• _SUPPLIED DATA_

=== Begin Enclosure ===

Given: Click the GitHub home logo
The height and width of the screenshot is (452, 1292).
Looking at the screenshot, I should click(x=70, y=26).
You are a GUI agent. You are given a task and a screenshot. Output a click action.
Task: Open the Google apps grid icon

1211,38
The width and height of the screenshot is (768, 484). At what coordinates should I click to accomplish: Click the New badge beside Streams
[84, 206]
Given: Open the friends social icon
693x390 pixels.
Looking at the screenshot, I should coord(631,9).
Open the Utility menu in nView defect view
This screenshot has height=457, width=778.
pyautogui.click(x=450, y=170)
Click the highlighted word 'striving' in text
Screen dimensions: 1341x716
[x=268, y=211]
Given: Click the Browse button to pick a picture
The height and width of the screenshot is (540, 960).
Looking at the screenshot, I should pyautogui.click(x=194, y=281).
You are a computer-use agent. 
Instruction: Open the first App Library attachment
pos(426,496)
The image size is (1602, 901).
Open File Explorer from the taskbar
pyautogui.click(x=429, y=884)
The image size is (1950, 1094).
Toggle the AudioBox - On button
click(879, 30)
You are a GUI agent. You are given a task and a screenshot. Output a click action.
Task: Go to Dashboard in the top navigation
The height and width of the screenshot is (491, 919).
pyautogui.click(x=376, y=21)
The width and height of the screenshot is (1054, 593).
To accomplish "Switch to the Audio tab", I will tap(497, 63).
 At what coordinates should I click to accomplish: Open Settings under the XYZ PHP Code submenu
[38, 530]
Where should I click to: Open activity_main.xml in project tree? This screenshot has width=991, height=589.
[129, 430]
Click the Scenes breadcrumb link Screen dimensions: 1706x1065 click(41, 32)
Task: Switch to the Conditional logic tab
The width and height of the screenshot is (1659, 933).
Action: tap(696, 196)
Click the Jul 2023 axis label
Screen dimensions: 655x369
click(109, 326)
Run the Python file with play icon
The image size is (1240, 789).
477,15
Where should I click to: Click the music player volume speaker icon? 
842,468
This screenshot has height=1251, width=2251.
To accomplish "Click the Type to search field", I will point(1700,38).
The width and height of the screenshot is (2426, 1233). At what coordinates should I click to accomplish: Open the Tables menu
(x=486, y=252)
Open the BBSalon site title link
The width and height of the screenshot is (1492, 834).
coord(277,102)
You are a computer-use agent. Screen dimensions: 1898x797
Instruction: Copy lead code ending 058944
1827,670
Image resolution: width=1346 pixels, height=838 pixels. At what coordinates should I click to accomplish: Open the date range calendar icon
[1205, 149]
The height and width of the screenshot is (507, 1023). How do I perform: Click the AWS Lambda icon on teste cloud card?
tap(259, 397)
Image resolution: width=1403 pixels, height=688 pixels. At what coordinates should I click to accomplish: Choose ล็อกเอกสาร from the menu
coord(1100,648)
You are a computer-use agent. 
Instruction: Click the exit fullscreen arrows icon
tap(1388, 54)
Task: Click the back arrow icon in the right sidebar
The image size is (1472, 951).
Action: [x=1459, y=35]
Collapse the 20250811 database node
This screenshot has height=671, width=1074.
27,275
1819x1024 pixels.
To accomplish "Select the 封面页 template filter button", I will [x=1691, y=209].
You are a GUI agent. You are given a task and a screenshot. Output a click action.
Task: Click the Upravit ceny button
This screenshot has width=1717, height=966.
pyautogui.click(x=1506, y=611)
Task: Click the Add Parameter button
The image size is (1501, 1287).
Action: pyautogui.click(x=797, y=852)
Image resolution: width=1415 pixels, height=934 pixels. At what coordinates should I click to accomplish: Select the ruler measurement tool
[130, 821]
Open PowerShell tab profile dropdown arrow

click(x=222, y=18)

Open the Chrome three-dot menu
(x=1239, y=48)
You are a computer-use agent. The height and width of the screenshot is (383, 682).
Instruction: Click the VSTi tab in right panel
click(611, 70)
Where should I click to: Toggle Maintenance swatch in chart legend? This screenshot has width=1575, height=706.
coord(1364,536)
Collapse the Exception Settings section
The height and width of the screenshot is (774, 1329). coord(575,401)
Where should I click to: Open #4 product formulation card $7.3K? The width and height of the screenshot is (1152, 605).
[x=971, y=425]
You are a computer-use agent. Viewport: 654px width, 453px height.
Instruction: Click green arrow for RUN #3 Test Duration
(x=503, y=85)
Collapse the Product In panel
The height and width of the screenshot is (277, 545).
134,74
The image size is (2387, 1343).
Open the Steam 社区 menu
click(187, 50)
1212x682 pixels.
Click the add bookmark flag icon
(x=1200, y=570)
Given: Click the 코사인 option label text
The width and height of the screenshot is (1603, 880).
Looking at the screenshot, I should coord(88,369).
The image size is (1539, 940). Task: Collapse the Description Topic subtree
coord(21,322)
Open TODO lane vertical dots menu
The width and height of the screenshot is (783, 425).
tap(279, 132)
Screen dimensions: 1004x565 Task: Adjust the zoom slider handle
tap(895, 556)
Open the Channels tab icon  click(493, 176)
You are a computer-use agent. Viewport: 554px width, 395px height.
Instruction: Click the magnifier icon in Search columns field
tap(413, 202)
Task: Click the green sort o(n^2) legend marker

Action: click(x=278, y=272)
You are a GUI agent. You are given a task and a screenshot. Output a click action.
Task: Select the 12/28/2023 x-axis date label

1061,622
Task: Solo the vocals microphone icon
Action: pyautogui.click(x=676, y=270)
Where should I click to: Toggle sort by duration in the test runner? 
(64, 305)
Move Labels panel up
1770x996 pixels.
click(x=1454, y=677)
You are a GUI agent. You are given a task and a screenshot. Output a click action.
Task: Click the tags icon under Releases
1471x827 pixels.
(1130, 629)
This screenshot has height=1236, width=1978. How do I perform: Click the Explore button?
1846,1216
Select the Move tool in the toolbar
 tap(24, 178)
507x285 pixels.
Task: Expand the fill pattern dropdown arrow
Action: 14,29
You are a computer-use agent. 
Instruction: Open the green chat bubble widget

=== End Enclosure ===

• _ASSIGNMENT_
Scan the entries above for the string "computer" and copy each line that contains it.

• _SOLUTION FOR THIS TASK_
You are a computer-use agent. 
You are a computer-use agent. Screen dimensions: 1898x797
You are a computer-use agent. 
You are a computer-use agent. The height and width of the screenshot is (383, 682).
You are a computer-use agent. Viewport: 654px width, 453px height.
You are a computer-use agent. Viewport: 554px width, 395px height.
You are a computer-use agent. 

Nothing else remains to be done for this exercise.